One way to ensure bed bugs were removed from furniture might be to properly use proven thermal technologies to kill bed bugs in items between rentals. Equipment, once installed, could be used by the company’s employees.
Another option would be chamber treatments of rental items with Vikane gas (sulfuryl fluoride). That would probably be pricier because it would require licensed experienced fumigators and lots of piecemeal treatments.
Remember that items would have to be treated upon pickup from prior customers, before being returned to the store or warehouse (to avoid infesting the storage area), and the delivery truck would have to be treated after every pickup, to ensure it was not harboring bed bugs and infesting subsequent deliveries.
(Note that this is not a problem which is isolated to rentals, but is instead something that can happen to new furniture: many mattress companies will cart your used mattress off after bringing you a new one, potentially infesting the truck and subsequent deliveries.)
One idea would be to have pickups done by trucks with thermal heaters installed. At the end of the day, the entire truck could be heated to 140 F and left for long enough to ensure all the items inside reached core temperatures of 120 F or so. Done properly, this could help keep the pickup vehicle and the warehouse bed bug-free.
Deliveries of fresh items would have to be made in separate trucks to avoid cross-contamination.
We heard a rumor years ago that some rental firm was employing heated trucks, but we do not know the details or the firm.
Back in July, the Tennesseean reported that a Nashville woman named Evangela Cowan was suing a local Rent-a-Center, alleging they delivered bed bugs with rental furniture. (The full article is no longer available from the site, but you can find an abstract here, and here’s another article on the same case from UPI.)
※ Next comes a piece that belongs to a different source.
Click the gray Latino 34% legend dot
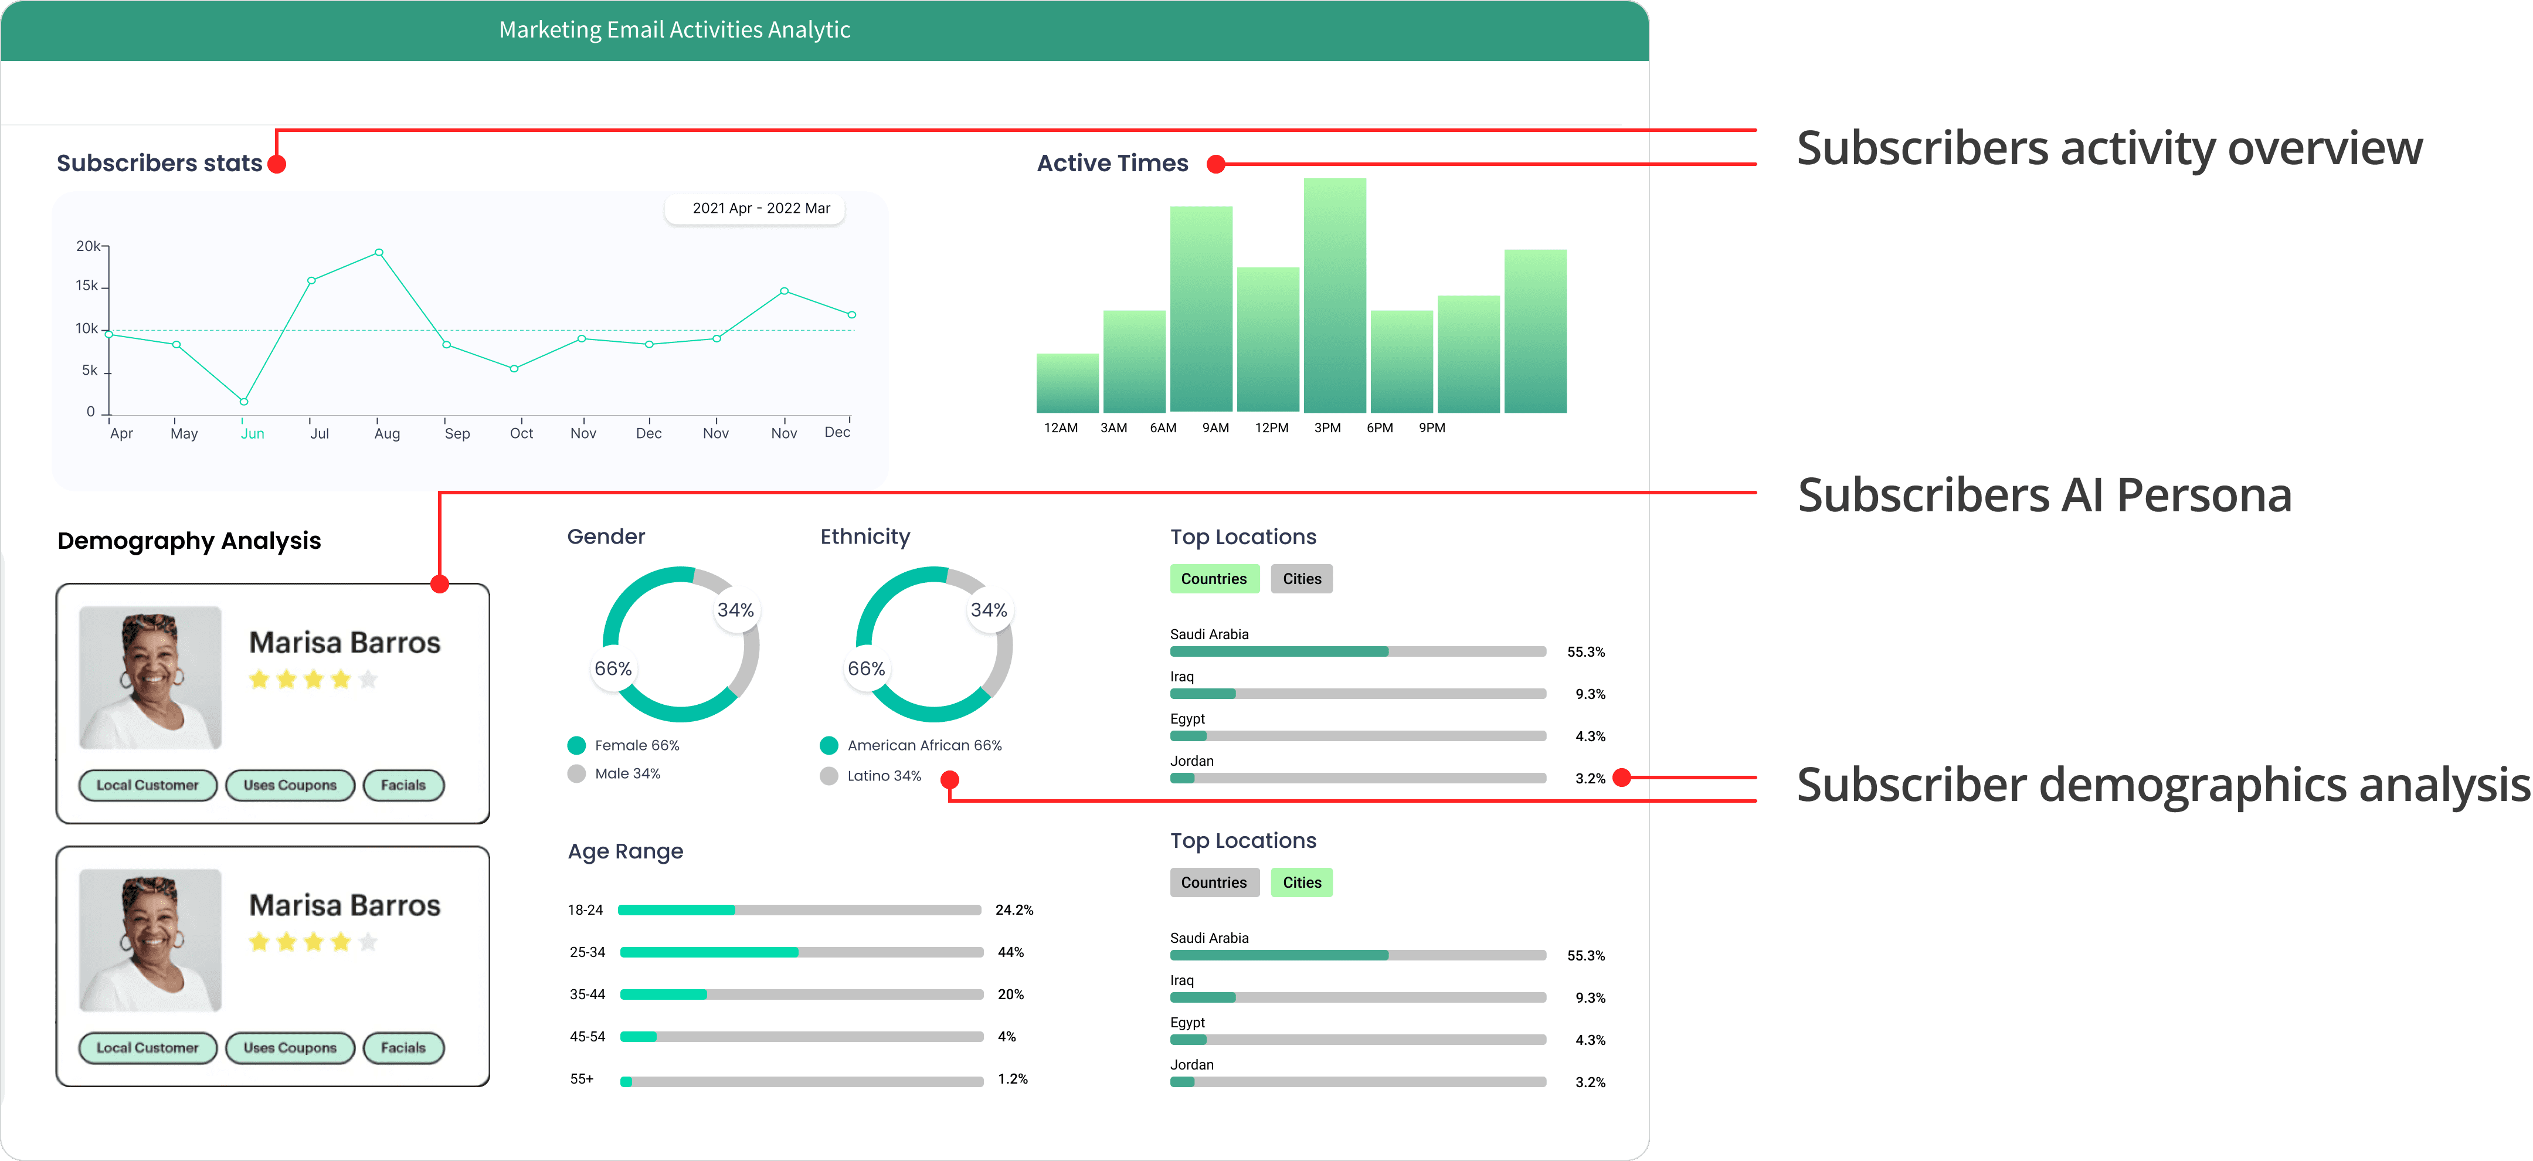pyautogui.click(x=829, y=776)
A spokesman for the company said in the July Tennesseean article that they “use a number of agents to sanitize the equipment” once it’s returned and that they visually inspect items before and after they are rented.
It’s also worth noting that the laws regarding sanitizing of rental items may not mandate treatment guaranteed to remove bed bugs. UPI cited the Tenneseean article regarding Cowan’s case in July:
The Tennessean said Tuesday that Rent-a-Center declined comment on the lawsuit but stated that company policy is to aggressively sanitize its merchandise in accordance with state regulations.
State and local regulations unfortunately are not always sufficient.
You’ll recall that it’s perfectly legal to spray “sanitize,” recover and resell used mattresses in New York City. The local regulations permit it, for now. But by no means does it mean bed bugs are removed from the mattress during this “sanitizing” process.
Keeping rental furniture stock, stores, and trucks bed bug-free sounds like a very challenging business.